I look above me at the hatch over my head. I climb up the ladder (easier now than ever before) and put the loop over the main latch handle. Then I let the tape measure’s weight pull the string taut.
I have a pendulum.
Cool thing about pendulums: The time it takes for one to swing forward and backward—the period—won’t change, no matter how wide it swings. If it’s got a lot of energy, it’ll swing farther and faster, but the period will still be the same. This is what mechanical clocks take advantage of to keep time. That period ends up being driven by two things, and two things only: the length of the pendulum and gravity.
I pull the pendulum to one side. I release it and start the timer. I count cycles as it sways back and forth. It’s not exciting. I almost want to fall asleep, but I stay at it.

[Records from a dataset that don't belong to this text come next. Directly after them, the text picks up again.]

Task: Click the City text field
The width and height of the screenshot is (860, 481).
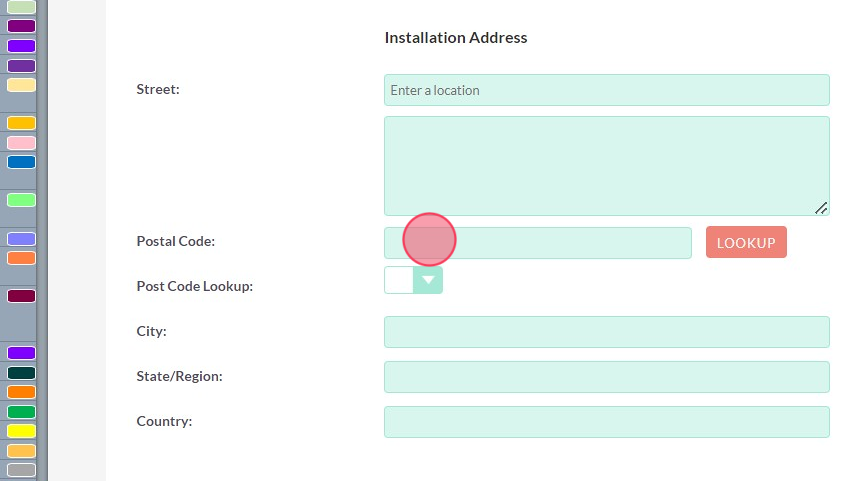Action: point(606,332)
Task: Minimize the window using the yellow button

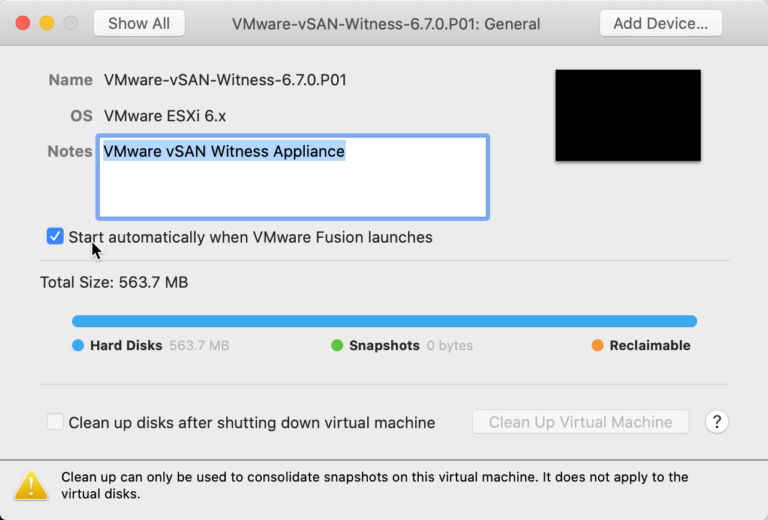Action: pos(46,23)
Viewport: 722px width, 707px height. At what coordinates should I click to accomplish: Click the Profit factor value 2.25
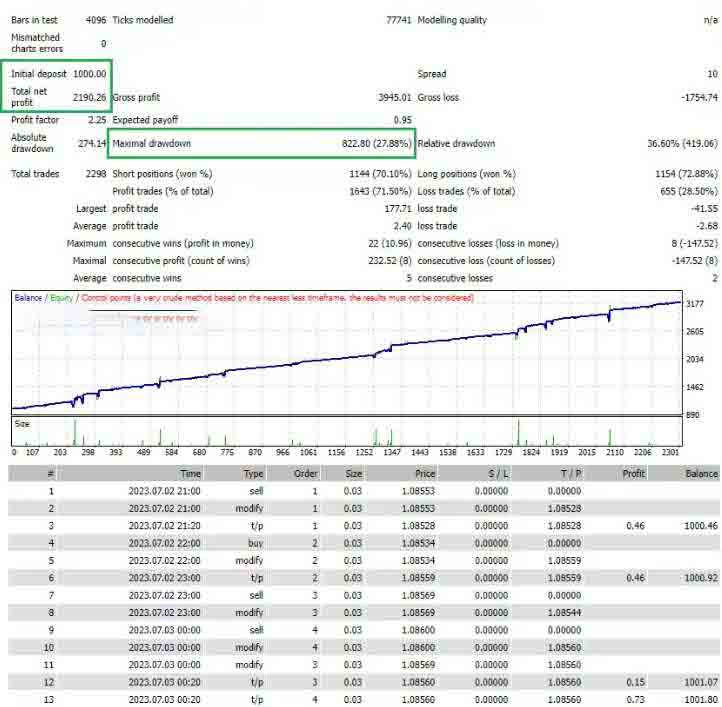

When I hit the ten-minute mark, the pendulum is barely moving anymore, so I decide that’s long enough. Grand total: 346 full cycles in exactly ten minutes.
Onward to phase two.
I measure the distance from the hatch handle to the floor. It’s just over two and a half meters. I go back downstairs to the “bedroom.” Again, the ladder is no problem. I’m feeling so much better now. That food really did the trick.
“What’s your name?” the computer asks.
I look down at my sheet toga. “I am the great philosopher Pendulus!”
“Incorrect.”
I hang the pendulum on one of the robot hands near the ceiling. I hope it’ll stay still for a while. I eyeball the distance between the robot hand and the ceiling—I’ll call it a meter. My pendulum is now four and a half meters lower than it was before.